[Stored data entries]
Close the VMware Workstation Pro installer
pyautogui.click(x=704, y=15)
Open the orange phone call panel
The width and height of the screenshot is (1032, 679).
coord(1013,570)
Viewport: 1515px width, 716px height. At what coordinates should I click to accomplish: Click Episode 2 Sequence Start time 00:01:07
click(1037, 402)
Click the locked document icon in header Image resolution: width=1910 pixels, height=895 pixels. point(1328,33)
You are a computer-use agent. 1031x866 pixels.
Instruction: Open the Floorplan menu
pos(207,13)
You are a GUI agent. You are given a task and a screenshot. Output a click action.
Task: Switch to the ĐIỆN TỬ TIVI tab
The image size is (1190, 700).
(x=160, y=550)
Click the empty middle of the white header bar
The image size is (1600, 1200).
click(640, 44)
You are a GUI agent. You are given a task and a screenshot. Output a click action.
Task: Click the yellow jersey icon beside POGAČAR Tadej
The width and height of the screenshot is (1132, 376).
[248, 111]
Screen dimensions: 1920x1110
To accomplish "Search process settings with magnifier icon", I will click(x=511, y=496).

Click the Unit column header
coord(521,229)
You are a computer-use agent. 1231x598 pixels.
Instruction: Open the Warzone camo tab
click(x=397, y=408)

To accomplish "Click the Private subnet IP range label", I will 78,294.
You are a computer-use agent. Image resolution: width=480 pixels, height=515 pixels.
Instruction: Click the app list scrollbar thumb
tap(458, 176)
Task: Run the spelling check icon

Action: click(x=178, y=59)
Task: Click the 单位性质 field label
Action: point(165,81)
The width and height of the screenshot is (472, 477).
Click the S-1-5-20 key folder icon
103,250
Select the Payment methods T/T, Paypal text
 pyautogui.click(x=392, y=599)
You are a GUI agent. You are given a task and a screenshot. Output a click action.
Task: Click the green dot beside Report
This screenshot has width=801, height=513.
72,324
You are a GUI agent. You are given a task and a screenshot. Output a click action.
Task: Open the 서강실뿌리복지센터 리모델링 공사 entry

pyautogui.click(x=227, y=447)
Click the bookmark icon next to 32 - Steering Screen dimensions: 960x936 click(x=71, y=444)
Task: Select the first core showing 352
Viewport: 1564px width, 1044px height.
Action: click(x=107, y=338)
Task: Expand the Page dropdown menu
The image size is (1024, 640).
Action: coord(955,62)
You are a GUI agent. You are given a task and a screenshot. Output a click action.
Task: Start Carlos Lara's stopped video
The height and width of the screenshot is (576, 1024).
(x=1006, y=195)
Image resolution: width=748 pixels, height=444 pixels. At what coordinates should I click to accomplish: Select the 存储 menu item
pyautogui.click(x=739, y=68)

- [Task brief]: Reproduce verbatim the lines of the material from its first line through the line containing "click(1037, 402)", with both ends included.

- [Response]:
Close the VMware Workstation Pro installer
pyautogui.click(x=704, y=15)
Open the orange phone call panel
The width and height of the screenshot is (1032, 679).
coord(1013,570)
Viewport: 1515px width, 716px height. At what coordinates should I click to accomplish: Click Episode 2 Sequence Start time 00:01:07
click(1037, 402)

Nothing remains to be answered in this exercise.